Task requirements – Copy out all of the entries, keeping every word the same.
*** Opening Supplied data ***
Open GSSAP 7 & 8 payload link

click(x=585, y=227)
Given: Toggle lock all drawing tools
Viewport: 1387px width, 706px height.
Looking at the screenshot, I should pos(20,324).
*** Closing Supplied data ***
Completed exercise –
Open GSSAP 7 & 8 payload link

click(x=585, y=227)
Given: Toggle lock all drawing tools
Viewport: 1387px width, 706px height.
Looking at the screenshot, I should pos(20,324).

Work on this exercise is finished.